- [Extracted data entries]:
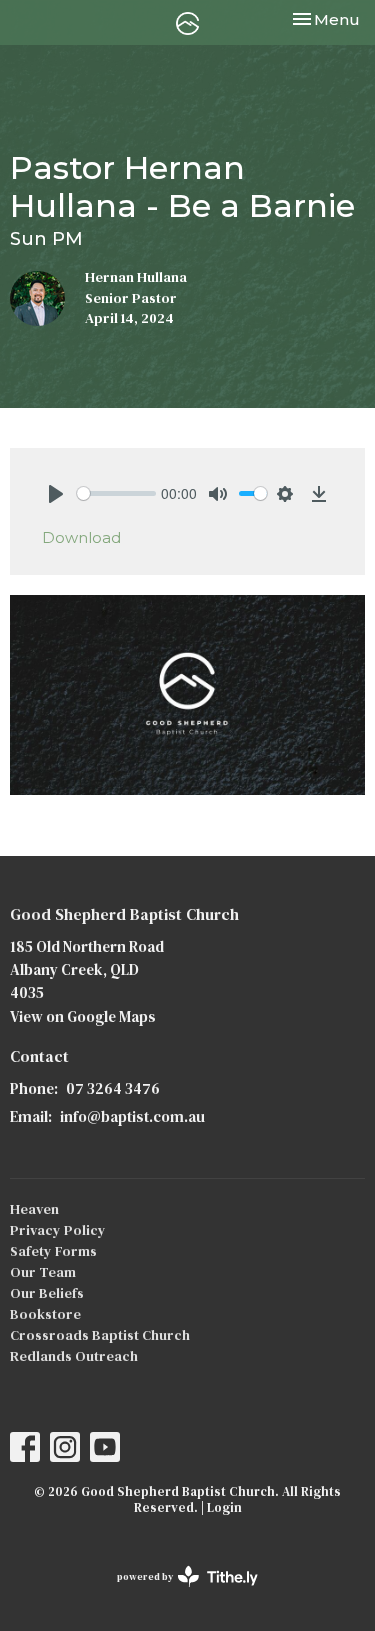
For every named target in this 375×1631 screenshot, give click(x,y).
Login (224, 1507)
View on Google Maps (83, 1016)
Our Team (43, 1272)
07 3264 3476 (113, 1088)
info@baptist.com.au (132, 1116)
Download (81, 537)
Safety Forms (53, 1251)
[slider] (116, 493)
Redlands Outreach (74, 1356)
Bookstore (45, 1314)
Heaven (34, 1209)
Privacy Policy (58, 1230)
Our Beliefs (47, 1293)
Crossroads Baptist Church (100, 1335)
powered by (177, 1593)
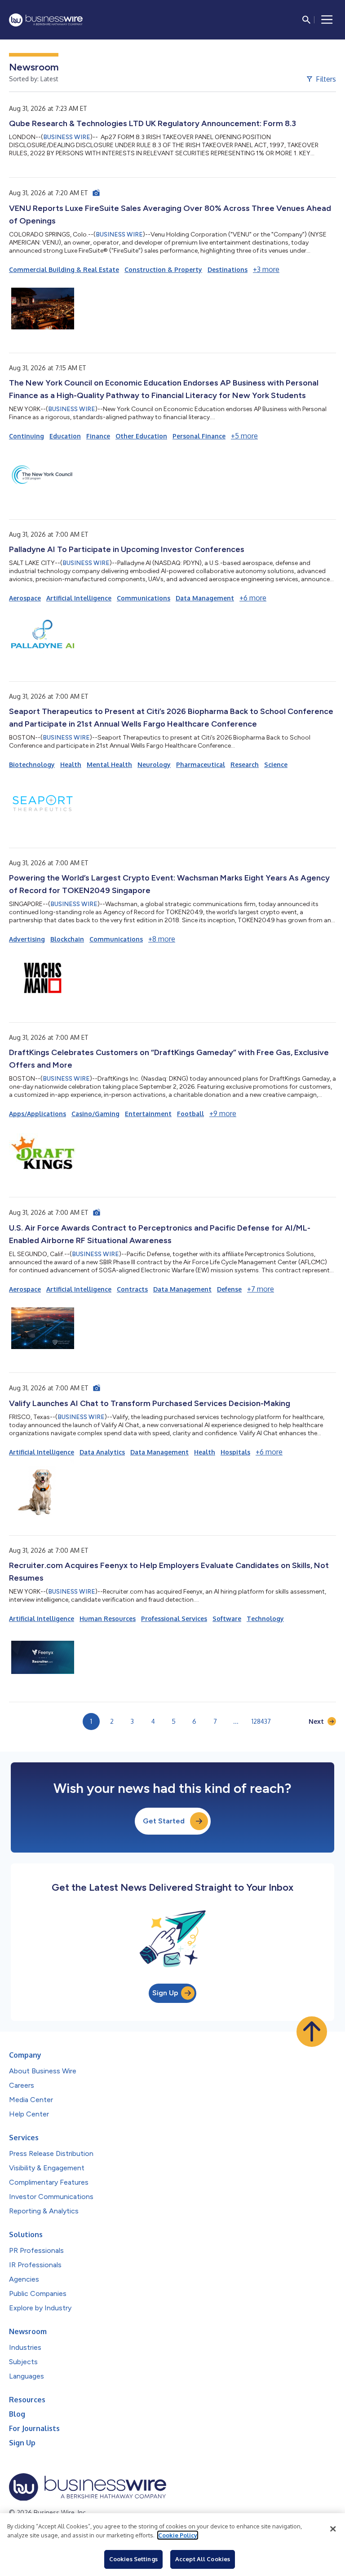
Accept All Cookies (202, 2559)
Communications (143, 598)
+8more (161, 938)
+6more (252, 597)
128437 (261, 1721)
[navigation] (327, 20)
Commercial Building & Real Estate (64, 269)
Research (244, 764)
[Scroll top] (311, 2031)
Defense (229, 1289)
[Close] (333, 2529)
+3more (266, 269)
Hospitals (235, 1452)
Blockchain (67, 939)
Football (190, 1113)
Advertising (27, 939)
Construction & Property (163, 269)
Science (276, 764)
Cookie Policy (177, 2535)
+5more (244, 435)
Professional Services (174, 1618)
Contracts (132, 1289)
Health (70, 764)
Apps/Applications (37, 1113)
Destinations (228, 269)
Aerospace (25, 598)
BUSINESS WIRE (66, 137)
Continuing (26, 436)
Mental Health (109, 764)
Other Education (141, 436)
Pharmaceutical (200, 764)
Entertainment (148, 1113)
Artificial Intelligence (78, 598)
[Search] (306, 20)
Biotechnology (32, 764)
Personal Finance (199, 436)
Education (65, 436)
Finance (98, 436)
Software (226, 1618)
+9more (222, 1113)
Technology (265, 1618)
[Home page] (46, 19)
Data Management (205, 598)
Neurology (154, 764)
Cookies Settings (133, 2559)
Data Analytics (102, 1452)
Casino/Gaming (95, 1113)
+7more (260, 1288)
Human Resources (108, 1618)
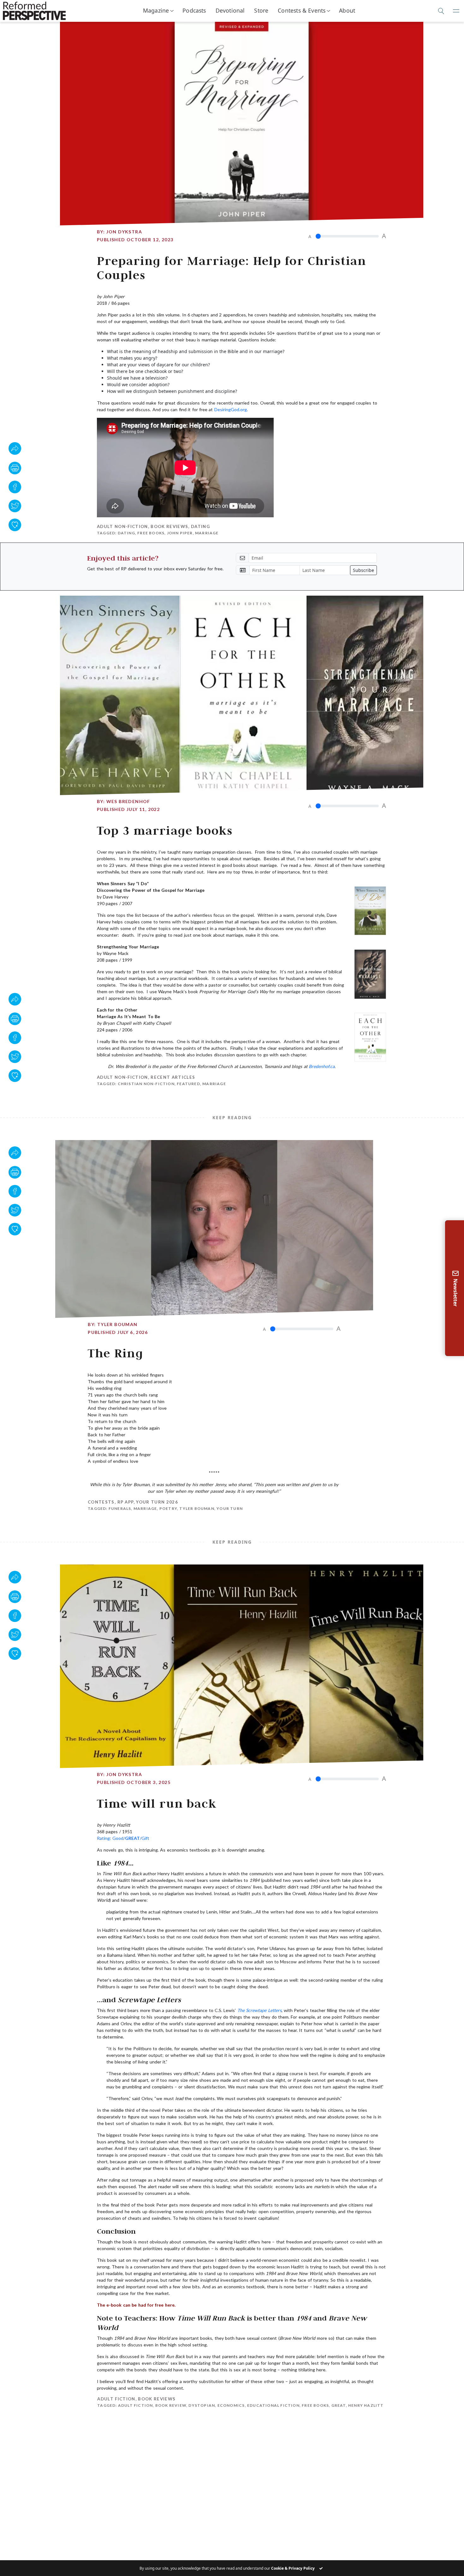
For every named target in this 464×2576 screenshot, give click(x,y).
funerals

---

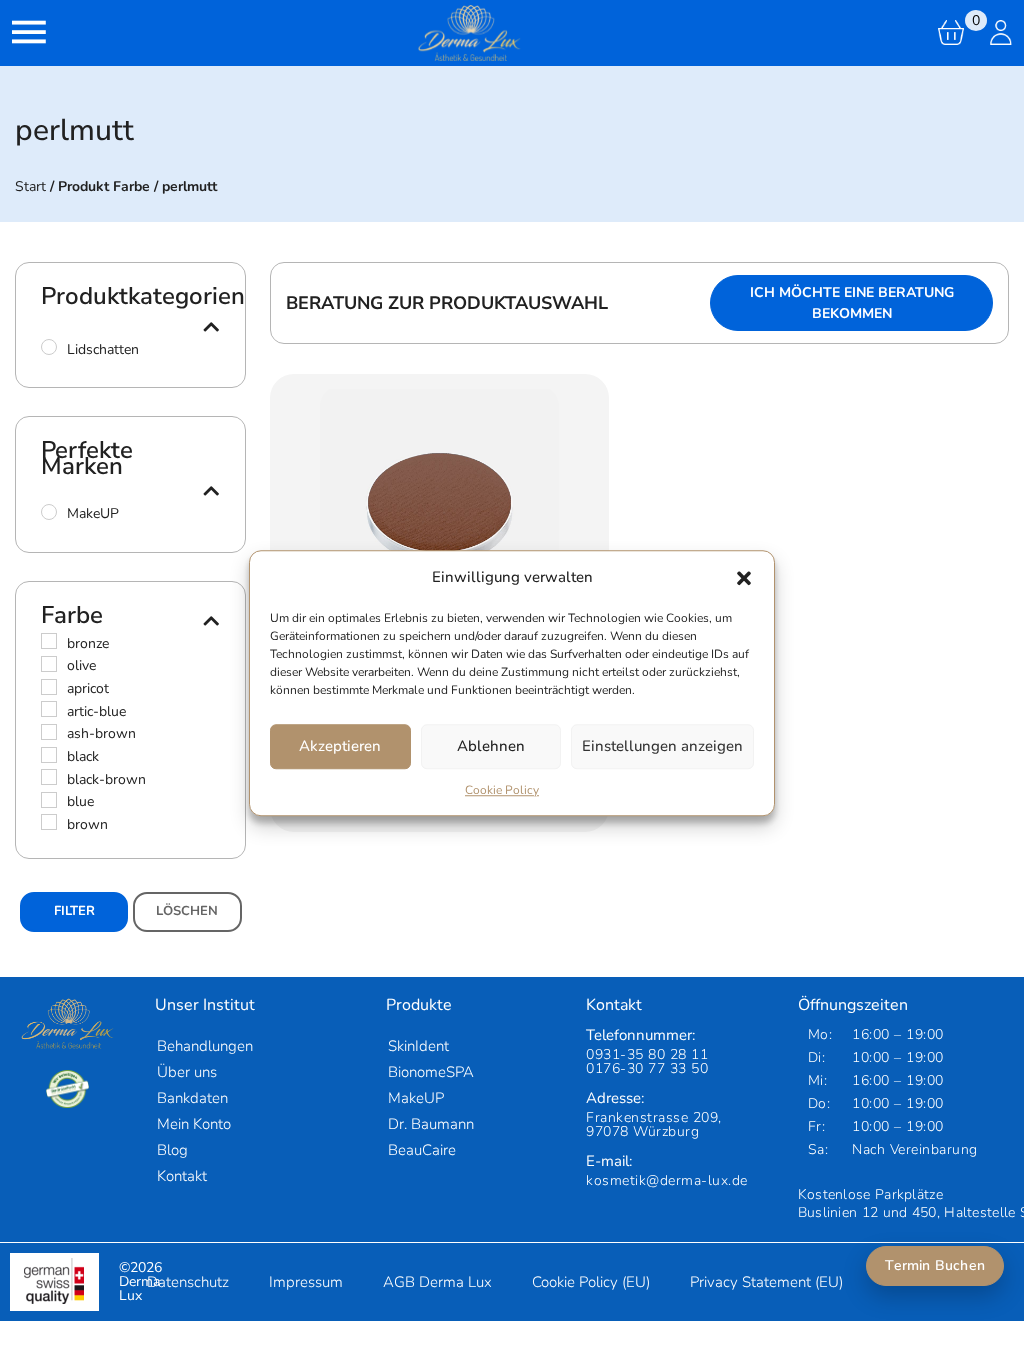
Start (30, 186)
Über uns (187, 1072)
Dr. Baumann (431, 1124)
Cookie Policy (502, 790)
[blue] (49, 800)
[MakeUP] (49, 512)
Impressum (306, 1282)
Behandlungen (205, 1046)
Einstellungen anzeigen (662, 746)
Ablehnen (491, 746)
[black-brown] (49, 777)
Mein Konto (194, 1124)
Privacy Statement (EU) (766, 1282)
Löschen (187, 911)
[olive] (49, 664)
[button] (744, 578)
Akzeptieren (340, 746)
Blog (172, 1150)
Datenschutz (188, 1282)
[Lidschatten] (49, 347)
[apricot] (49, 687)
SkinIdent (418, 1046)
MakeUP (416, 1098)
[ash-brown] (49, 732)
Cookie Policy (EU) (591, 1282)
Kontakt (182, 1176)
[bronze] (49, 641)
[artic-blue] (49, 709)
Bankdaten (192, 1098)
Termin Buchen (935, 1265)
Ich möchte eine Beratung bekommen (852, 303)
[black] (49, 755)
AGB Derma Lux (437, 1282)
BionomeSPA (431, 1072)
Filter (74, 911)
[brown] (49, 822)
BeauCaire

- [Activity]:
Looking above, find the stretch of lines that opens with the one holding "For every named target in this 375×1631" and closes with the one holding "Mental Health (109, 764)". Copy it exactly, pictures excluded.

- [Solution to this exercise]:
For every named target in this 375×1631 screenshot, give click(x,y).
Login (224, 1507)
View on Google Maps (83, 1016)
Our Team (43, 1272)
07 3264 3476 (113, 1088)
info@baptist.com.au (132, 1116)
Download (81, 537)
Safety Forms (53, 1251)
[slider] (116, 493)
Redlands Outreach (74, 1356)
Bookstore (45, 1314)
Heaven (34, 1209)
Privacy Policy (58, 1230)
Our Beliefs (47, 1293)
Crossroads Baptist Church (100, 1335)
powered by (177, 1593)
Accept All Cookies (202, 2559)
Communications (143, 598)
+8more (161, 938)
+6more (252, 597)
128437 (261, 1721)
[navigation] (327, 20)
Commercial Building & Real Estate (64, 269)
Research (244, 764)
[Scroll top] (311, 2031)
Defense (229, 1289)
[Close] (333, 2529)
+3more (266, 269)
Hospitals (235, 1452)
Blockchain (67, 939)
Football (190, 1113)
Advertising (27, 939)
Construction & Property (163, 269)
Science (276, 764)
Cookie Policy (177, 2535)
+5more (244, 435)
Professional Services (174, 1618)
Contracts (132, 1289)
Health (70, 764)
Apps/Applications (37, 1113)
Destinations (228, 269)
Aerospace (25, 598)
BUSINESS WIRE (66, 137)
Continuing (26, 436)
Mental Health (109, 764)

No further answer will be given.